Copy the records verbatim, beginning with the line containing "Click the green Width label" and continuing through the line containing "coord(660,91)".

_ _ _

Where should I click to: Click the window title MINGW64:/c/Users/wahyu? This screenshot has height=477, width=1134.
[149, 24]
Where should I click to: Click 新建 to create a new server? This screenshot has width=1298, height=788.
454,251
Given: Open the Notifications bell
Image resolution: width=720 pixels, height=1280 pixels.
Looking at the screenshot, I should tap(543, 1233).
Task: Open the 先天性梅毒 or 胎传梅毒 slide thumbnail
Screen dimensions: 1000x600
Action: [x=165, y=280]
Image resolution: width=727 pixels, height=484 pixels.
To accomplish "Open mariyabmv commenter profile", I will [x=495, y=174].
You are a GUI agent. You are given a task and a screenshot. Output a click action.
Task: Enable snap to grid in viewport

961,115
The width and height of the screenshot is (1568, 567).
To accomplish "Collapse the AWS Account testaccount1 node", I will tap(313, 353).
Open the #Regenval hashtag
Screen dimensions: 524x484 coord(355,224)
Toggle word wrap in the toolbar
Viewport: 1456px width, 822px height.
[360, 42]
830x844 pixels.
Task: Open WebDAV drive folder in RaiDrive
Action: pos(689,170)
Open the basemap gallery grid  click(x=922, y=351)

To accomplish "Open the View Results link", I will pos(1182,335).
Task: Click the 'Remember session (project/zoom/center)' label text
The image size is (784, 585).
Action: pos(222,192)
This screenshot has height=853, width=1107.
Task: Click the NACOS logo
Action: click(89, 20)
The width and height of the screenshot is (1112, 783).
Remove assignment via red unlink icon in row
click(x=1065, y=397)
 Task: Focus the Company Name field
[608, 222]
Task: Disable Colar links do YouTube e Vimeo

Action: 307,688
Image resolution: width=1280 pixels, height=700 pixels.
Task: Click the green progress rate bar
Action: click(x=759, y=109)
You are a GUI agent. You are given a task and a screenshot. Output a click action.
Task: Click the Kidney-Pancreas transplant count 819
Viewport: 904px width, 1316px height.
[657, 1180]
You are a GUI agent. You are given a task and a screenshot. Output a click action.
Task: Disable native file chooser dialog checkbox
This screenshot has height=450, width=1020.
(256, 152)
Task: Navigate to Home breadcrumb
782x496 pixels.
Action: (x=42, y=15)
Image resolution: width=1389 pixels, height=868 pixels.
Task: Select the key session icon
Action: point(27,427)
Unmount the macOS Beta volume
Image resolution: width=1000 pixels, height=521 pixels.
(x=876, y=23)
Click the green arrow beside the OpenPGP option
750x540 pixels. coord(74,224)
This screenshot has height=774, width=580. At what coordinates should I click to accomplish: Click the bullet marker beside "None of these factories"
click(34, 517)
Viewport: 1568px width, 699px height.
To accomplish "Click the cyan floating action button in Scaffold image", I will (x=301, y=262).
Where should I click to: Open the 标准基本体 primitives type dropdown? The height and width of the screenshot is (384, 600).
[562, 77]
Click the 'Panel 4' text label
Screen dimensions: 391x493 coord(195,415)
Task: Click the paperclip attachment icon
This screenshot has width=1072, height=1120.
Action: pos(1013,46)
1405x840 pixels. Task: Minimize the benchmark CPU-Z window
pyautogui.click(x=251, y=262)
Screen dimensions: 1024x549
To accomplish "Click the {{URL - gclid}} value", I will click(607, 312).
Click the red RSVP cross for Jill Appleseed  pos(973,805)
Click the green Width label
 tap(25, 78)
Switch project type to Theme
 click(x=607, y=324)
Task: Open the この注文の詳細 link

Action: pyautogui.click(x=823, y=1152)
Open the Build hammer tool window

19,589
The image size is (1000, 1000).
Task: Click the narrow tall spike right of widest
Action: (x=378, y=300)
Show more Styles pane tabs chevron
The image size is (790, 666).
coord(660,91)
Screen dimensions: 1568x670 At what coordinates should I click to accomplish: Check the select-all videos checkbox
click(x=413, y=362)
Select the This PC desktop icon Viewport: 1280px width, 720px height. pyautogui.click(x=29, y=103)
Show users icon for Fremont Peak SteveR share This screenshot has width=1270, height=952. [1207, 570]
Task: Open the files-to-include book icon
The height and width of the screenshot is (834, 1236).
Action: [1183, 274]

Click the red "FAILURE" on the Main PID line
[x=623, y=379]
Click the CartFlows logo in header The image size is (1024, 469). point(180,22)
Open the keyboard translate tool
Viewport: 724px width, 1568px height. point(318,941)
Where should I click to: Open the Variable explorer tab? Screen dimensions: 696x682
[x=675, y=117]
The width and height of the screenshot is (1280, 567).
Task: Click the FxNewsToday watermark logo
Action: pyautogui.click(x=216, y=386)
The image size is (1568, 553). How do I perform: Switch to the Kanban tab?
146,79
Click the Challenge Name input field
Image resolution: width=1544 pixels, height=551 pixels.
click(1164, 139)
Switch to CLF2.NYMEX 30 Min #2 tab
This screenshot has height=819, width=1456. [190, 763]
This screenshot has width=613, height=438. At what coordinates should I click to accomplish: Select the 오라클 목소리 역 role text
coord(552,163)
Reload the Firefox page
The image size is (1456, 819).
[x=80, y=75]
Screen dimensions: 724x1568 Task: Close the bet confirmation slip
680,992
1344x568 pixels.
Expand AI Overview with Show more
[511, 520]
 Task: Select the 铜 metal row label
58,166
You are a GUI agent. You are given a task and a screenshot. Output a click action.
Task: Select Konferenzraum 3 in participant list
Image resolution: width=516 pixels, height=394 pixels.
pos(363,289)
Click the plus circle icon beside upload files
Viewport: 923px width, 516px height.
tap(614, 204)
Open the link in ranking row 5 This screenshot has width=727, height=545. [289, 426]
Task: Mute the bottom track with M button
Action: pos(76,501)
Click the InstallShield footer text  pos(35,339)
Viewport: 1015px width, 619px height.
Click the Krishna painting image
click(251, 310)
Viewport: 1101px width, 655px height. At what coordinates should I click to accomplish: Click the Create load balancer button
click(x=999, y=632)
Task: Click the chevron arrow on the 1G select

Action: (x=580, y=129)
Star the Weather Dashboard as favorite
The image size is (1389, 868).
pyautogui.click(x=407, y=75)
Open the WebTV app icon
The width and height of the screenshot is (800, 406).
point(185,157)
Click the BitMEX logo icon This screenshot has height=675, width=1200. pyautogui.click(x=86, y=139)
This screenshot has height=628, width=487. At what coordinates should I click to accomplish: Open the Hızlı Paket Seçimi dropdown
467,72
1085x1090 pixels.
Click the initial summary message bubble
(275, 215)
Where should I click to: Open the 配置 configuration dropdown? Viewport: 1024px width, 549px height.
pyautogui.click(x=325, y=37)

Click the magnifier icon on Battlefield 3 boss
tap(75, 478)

_ _ _

### Correct response
Click the green Width label
 tap(25, 78)
Switch project type to Theme
 click(x=607, y=324)
Task: Open the この注文の詳細 link

Action: pyautogui.click(x=823, y=1152)
Open the Build hammer tool window

19,589
The image size is (1000, 1000).
Task: Click the narrow tall spike right of widest
Action: (x=378, y=300)
Show more Styles pane tabs chevron
The image size is (790, 666).
coord(660,91)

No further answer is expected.